▶ WORK ITEM
The response should consist of every line below, restated exactly, with no pictures.

━━ GIVEN DATA

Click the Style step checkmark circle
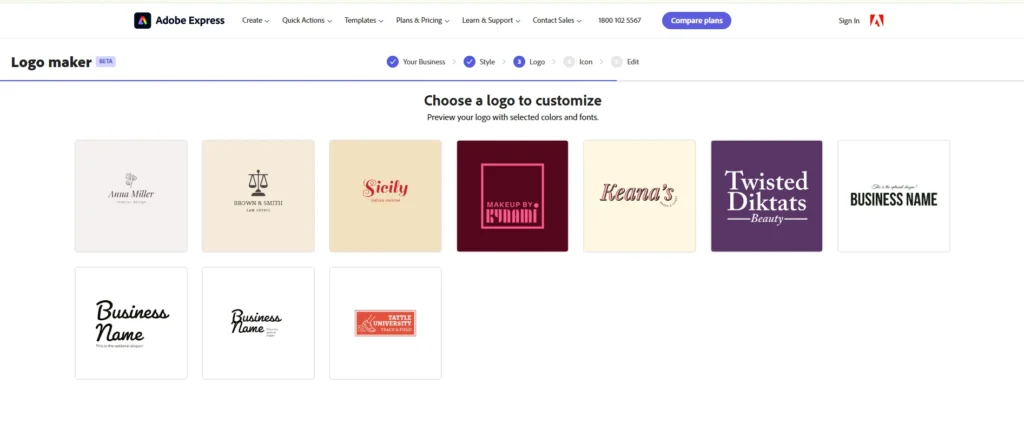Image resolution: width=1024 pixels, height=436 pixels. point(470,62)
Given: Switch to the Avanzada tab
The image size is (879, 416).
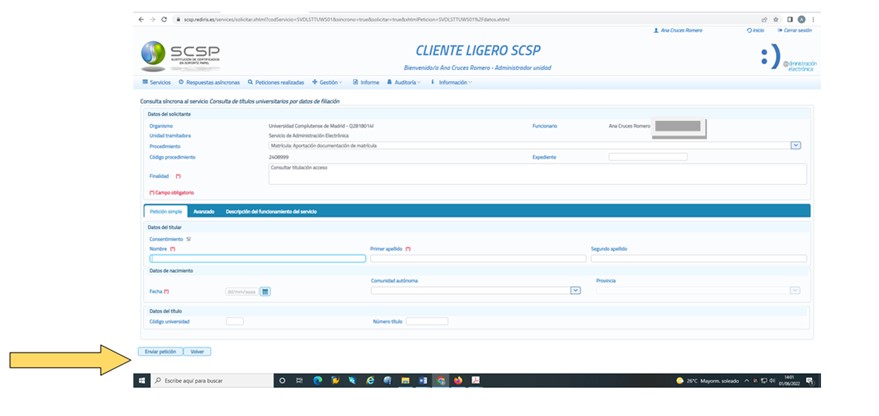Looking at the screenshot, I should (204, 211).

━━━━

▶ SOLUTION TO THE EXERCISE
Click the Style step checkmark circle
Image resolution: width=1024 pixels, height=436 pixels. point(470,62)
Given: Switch to the Avanzada tab
The image size is (879, 416).
Looking at the screenshot, I should (204, 211).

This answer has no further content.